Никита Петрович, пользуясь меркнущим вечерним светом, чинил табуретку из читальни, у табуретки расшаталась ножка, того и гляди отвалится. Бондарь, сидя рядом, налитой жиром, точно бочка водой, в жилете и добром пиджаке, отдуваясь, учил, наставлял народ:
— Не дело должно оседлать человека, наоборот, человек — дело. Будет беспременно толк.
Шестипалый словно забыл про барскую рощу и пропавшим задаток, не грозил, что дойдет до самого министра. Он поговаривал иногда уверенно-загадочно, что денежки свои вернет обратно сполна — найдутся законы в Питере. Нынче бондарь важно поучал мужиков:
— Садись на него, на дело, смело верхом, погоняй кнутом, оно за тебя все. и обстряпает, дело-то… Твой труд — погонять, пироги есть.
— Печь одна — пироги разные… Ты мастер погонять, только кого? — не стерпел, врезал словечко Аладьин, орудуя молотком.
— Говорю — дело. Поработай с мое, как вол, не будешь гол.
Дяденька Никита, такой постоянно добрый и спокойно-ласковый со всеми, сорвался, швырнул табуретку, отбил ей хромую ногу и вторую, здоровую, повредил.
— Буковки не договариваешь, Андрей. Не вол ты — волк! За тебя другие ломят хребтину.
— Но, но! Потише!
— Хоть тише, хоть громче — все едино: дома работник день-деньской набивает тебе обручи на шайки, лохани. Мало — у кустарей задарма скупаешь. Вези на базар возами, торгуй, облапошивай, подряды хватай. В поле бабы пот, слезы льют… Загрыз ты насмерть солдаток с ихними перелогами.
— Тихонов с Устином Быковым наперегонки с ним. Троица! — подал кто-то сердитый голос из темноты сеней.
— Что Устин? Какие перегонки? Какая троица? Мели! — подскочил к крыльцу, услыхав ядовитый помин, Олегов папаша.
— Не трожь мою рожь, оставишь увечного воина без хлеба! — нахально оскалил зубы Ваня Дух; его нынче, кажется, ничем не прошибешь, издали верещит, а на крыльце слышно: — Бог-отец, бог-сын, где уж мне, не ровня.

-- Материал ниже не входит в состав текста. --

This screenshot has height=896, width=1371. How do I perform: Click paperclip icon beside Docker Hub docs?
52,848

— Дух святой, как раз. Троица! Троица! — подхватил, не унимался народ. Шурка не мог понять: вражды словно и не было, так, веселые похахоньки.
— А вот придет вам, троица, и духов день. Дадут под микитки — дух вон, праздничек! Запашут ваши широченные загонищи, как пустырь в усадьбе! — пообещал из сеней тот же злой голос.

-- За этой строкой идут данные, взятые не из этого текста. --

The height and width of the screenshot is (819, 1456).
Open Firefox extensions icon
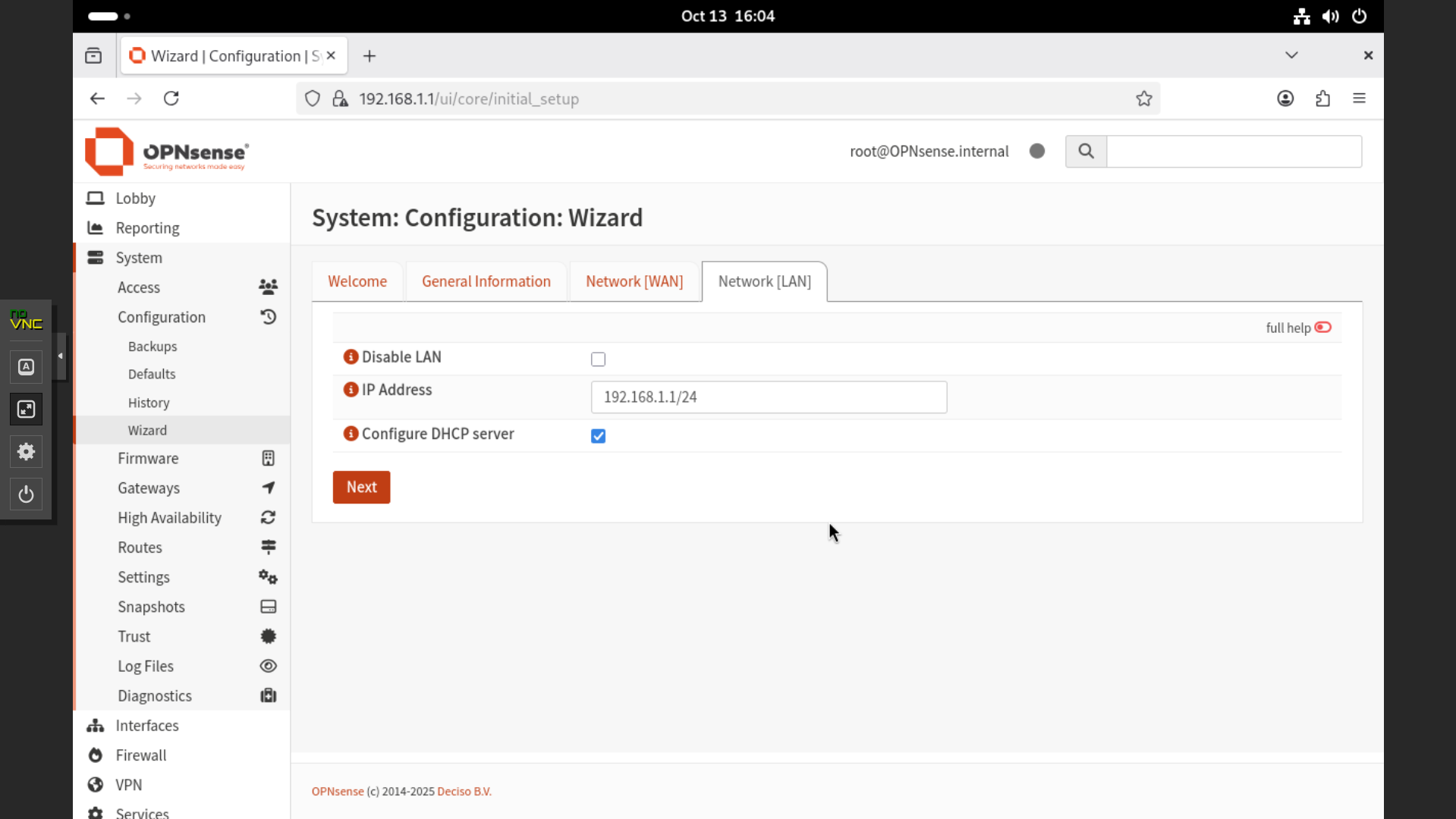click(x=1322, y=99)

(Батюшки светы, да ведь это, никак, Егор Михайлович грозит, добряк, как дяденька Никита!)
— Ах, пропади ты все пропадом! — отмахнулся жалобно Быков. — Глаза бы ни на что не глядели!
— Да тебе-то, Устин Павлыч, разве плохо живется? — спросил насмешливо дядя Родя.

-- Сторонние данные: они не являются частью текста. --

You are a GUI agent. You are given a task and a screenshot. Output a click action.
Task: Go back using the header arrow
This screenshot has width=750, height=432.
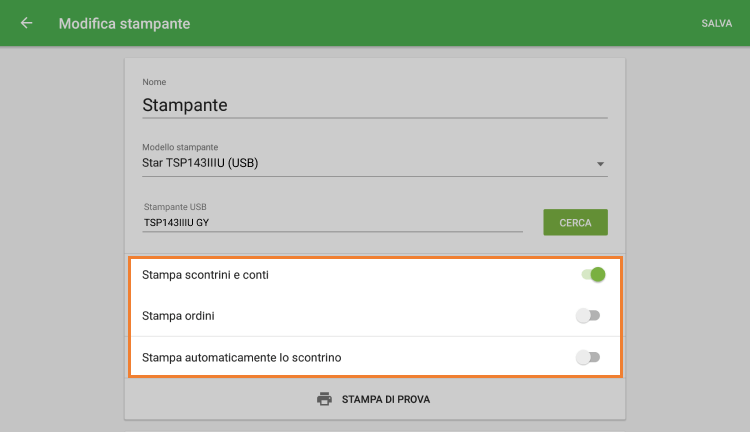[26, 23]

— Плохо народу, и мне несладко. Что ты думаешь, ежели у меня лавчонка, значит, заместо сердечка хвост селедочный?.. А не видишь я народу, бабам помогаю, ругать меня не за что. Вы спросите солдаток, вдов, как бы они без меня жили? Милостыньку собирали… Так что твой духов день, Егор Михайлович, мне не страшен. Я и десять душ своей земельки не пожалею, понадобится народу — отдам!.. Черт меня попутал с барским сосняком… Да что было — сплыло, кто помянет — глаз вой! Говорю вам — я за революцию без оглядки. Обуваю, одеваю, кормлю ее… Разве не видите? В эсерах состою, а большевикам ручку пожимаю, мое почтенье, здоровкаюсь.
Шестипалый тем часом схватился с дяденькой Никитой накрепко. И не о себе — о всем русском царстве-государстве. Ребята навострили уши, они любили уроки истории в школе. Но тут им урок был, кажется, не по зубам.
— Раздавай Россию направо и налево, социал-демократ! Не состоишь? Ну так глядишь туда обеими глазами вроде Терентия, — гневно задыхался, хрюкал бондарь. — Эвон чухны* требуют этой самой… автономии. Отделиться хотят от России… И хохлы зараз готовы провозгласить собственную державу… Давай, помогай им, большаки! Что супротив нас, русских, все вам по нраву. Купили вас, изменников, немцы. Теперь покупают чухны с хохлами, раз вы ихнюю сторону без стыда держите. Задарма не бывает таких делов… знаем… Цари-то наши сколько сот лет царство свое собирали по кусочкам? А вы готовы за неделю раздать всю русскую землю даром.